A work about me and my father, a retired fitment worker. 
I remember the first thing I asked him to teach me was how to paint a wall.

It was also the first time that I learned about his working.

This time, we exchanged what we usually do.

一件關於我和父親的作品。家父,退休裝修師傅。

回想起他教我的第一件事是油牆,亦是我首次了解他的工作。

這次,我們交換了工作。

 

INTERPRETATION

by Yang YEUNG

Everything had to be, until everything was subject to change. 

“Kinesis is not just a difference of state. It carries the connotation of a transition, indeed a development, from one state to another: a ‘whence-whither’. […] 

Kinesis, as a process of change between an initial and an end state,

is continuous, though it may be broken off or interrupted.” Dorothy Emmet,

The Passage of Nature (1992). [1] 

The white on white is one object (a canvas painted white)
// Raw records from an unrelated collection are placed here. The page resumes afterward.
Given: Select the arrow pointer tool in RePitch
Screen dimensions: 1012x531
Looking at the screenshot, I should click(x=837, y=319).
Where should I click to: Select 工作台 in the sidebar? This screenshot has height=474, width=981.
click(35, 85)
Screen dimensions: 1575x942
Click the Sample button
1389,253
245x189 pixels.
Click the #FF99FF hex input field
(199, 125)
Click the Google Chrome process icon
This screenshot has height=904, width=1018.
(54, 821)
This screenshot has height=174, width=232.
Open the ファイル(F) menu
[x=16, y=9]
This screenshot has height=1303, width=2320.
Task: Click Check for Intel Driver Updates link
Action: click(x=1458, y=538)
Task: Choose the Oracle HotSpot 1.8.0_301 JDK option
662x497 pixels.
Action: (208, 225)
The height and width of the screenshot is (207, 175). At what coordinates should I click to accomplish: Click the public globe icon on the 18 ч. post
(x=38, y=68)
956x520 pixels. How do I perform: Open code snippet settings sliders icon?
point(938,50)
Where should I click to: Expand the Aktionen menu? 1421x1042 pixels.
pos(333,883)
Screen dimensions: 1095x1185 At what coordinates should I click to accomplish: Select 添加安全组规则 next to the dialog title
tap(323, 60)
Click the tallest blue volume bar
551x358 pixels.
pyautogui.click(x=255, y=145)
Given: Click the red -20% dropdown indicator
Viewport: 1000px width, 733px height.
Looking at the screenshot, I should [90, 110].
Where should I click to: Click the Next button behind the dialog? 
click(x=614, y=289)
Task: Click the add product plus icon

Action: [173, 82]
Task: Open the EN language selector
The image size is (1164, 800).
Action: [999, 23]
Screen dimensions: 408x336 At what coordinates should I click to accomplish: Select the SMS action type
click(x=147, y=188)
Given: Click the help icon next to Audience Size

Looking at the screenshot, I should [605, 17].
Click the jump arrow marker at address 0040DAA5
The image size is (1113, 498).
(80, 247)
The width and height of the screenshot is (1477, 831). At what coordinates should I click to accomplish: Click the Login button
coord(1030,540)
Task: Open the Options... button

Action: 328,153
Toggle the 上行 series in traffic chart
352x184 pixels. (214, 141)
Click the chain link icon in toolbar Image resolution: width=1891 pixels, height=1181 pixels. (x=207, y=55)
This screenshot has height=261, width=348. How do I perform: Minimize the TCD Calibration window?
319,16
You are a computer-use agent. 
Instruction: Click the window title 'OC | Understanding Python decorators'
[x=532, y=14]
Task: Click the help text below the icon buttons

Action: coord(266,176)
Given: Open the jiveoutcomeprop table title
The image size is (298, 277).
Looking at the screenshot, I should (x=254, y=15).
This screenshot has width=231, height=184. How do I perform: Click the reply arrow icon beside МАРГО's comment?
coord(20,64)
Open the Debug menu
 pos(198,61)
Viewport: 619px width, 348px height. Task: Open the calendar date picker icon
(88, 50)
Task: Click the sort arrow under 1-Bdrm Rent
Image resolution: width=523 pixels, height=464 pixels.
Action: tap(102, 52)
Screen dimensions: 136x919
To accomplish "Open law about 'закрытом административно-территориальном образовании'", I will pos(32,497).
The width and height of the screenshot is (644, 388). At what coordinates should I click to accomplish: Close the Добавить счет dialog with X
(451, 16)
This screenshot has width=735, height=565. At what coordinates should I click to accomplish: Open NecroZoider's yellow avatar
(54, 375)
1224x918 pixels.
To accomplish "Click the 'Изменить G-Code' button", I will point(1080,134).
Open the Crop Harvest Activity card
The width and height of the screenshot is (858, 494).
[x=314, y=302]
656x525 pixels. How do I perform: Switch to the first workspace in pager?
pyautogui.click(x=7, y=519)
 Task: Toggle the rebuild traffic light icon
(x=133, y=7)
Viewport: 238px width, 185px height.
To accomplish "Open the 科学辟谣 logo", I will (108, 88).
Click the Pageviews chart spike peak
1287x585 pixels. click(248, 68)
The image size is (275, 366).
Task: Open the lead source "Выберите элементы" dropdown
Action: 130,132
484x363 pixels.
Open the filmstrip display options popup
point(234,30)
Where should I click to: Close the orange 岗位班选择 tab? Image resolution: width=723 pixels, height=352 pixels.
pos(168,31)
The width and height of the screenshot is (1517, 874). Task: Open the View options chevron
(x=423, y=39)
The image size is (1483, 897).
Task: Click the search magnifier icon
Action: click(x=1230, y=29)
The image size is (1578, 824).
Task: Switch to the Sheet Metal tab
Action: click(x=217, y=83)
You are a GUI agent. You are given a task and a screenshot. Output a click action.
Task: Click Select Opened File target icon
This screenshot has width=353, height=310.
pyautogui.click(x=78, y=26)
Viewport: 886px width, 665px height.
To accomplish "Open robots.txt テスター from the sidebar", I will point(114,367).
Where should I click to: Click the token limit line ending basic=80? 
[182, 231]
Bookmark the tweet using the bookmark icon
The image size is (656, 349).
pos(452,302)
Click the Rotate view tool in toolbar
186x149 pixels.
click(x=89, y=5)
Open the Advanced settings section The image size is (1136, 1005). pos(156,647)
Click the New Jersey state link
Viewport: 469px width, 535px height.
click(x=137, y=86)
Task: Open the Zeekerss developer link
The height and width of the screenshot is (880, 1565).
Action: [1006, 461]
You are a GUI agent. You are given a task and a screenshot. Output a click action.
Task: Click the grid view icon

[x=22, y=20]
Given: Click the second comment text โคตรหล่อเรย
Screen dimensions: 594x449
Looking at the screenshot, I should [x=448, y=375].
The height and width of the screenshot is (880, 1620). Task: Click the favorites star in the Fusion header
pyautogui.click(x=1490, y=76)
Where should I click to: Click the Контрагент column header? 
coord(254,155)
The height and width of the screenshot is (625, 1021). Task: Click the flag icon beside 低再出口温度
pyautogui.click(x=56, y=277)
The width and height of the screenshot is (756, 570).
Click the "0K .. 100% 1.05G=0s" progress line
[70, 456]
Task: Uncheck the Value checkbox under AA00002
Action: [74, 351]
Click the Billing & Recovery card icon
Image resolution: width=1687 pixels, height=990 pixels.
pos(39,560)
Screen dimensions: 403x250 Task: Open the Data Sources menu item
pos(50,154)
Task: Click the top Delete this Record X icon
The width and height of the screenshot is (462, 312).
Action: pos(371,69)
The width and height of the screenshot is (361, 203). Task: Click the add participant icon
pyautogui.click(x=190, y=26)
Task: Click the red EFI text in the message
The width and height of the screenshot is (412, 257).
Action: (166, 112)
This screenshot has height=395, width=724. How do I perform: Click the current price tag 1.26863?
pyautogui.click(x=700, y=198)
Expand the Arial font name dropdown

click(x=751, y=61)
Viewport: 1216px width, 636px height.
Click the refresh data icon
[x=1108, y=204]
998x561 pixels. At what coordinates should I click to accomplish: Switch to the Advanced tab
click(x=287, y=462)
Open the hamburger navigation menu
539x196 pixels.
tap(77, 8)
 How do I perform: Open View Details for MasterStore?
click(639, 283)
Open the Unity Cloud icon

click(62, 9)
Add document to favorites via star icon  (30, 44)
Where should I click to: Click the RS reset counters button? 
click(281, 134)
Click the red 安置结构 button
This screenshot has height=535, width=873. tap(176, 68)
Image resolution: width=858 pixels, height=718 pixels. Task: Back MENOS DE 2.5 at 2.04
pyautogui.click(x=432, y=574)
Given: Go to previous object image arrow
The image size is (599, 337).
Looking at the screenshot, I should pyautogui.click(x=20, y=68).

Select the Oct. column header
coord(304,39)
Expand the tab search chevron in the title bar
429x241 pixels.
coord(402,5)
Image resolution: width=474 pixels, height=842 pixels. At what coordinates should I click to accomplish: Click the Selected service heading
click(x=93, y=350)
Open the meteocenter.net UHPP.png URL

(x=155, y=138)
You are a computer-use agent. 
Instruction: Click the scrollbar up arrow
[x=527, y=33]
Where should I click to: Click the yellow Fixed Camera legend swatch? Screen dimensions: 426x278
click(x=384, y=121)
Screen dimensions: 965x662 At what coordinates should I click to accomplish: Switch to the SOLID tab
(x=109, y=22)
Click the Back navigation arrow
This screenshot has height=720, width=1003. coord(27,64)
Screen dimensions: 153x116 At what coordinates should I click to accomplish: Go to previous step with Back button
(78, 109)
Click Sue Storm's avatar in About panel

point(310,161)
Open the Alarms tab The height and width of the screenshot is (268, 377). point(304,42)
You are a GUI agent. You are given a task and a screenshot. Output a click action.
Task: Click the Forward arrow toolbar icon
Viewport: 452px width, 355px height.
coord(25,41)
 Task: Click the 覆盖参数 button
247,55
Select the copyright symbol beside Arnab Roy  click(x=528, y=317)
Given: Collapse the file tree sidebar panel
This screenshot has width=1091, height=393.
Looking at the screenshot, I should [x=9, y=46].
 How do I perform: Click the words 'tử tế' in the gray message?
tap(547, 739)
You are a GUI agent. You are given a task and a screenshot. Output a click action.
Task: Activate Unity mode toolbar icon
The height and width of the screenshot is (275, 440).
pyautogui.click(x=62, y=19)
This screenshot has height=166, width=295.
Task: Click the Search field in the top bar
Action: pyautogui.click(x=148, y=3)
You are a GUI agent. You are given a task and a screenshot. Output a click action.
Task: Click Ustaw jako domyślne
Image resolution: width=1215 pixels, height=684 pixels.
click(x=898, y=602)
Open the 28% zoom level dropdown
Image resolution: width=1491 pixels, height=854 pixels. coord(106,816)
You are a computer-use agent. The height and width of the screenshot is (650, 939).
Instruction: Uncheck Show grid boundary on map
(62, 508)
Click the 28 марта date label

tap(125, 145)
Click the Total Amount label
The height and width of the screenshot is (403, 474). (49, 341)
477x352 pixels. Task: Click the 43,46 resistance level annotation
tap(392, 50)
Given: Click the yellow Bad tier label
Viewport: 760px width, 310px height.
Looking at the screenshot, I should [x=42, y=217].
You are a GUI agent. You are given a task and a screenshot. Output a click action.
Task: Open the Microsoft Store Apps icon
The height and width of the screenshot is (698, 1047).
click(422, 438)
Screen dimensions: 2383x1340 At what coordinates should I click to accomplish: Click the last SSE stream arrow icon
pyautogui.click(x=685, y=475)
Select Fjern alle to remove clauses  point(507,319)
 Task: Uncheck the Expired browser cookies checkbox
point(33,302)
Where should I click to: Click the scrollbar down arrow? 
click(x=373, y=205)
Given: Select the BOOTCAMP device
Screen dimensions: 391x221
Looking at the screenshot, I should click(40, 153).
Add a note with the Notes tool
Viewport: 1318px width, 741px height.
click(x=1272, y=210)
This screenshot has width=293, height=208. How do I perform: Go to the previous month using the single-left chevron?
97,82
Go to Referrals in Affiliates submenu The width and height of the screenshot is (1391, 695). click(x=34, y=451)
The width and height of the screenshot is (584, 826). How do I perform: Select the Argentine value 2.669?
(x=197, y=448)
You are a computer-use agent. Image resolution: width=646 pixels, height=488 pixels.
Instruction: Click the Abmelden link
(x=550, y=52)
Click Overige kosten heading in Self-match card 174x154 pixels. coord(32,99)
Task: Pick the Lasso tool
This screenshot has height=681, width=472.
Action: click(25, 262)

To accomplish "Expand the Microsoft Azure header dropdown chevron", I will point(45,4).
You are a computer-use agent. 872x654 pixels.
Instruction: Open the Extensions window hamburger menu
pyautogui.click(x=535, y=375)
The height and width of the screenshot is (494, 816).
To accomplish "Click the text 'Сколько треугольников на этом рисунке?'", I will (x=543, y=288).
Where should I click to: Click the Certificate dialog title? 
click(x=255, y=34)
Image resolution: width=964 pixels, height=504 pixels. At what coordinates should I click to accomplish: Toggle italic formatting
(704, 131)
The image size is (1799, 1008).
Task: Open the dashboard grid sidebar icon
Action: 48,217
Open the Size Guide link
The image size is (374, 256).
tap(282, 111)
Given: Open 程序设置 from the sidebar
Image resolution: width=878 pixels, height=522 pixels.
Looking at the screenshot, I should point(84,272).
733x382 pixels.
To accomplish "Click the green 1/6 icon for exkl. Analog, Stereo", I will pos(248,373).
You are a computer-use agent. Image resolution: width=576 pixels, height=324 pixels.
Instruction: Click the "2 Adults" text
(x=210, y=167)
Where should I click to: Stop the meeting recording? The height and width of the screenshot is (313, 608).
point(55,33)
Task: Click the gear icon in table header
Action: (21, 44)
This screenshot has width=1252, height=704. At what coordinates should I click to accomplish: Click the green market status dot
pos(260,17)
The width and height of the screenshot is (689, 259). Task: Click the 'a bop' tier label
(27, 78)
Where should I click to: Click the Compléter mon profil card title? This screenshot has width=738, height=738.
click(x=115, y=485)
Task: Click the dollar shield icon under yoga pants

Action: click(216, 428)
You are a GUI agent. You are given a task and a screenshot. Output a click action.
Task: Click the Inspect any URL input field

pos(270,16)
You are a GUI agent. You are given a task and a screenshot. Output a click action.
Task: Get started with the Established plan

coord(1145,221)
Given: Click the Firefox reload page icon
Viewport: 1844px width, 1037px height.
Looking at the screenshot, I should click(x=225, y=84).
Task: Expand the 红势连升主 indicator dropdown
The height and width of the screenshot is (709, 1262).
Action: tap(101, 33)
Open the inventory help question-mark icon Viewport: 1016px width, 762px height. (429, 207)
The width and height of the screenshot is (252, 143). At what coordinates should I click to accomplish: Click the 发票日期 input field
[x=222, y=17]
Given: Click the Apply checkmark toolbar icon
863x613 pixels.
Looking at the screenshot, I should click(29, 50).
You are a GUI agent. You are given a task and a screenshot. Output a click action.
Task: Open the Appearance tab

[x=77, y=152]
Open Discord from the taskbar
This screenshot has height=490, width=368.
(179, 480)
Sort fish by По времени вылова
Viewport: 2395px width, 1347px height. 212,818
on another (a wall painted white). 

The videos speak of their meanings – the father who paints, the son who follows. This simplicity of expression, however, comes from the grave and prolonged struggles the artist has been through. Here is the process. 

It began from the artist’s determination to show 100 watercolor drawings of stones. The sheer number speaks of labor; the struggle was whether to show labor.

The days during which the drawings were made tell of lived time;

the struggle was whether to show time as a line – an arrow shooting forward.

The silence of the objects raise questions about what they can do facing the street; the struggle became how to invite others to find their stones and

keep the artist drawing. 

And then everything changed.

Chino’s being there began to affect his perception of the place.

 It was no longer an empty vehicle to be filled up with objects and human voices,

but a space whose dimensions are continuously subject to the change sunlight brings upon it; it is continuous with, not isolated from, nature. 

He never painted what he observed.

Instead, he withdrew radically into thinking without knowing the next step.

He let that which was not up to him claim him.

He chose not to let go. 

Nothing of this sort is apparent in his final iteration of this durational

showing, telling, painting, and installing.

But everything is also there to be the artist’s intense experience from

taming the space to having dialogues with it.

This time, he knows he does not have to be there when others are.

He knows he has been there as much as his father has been.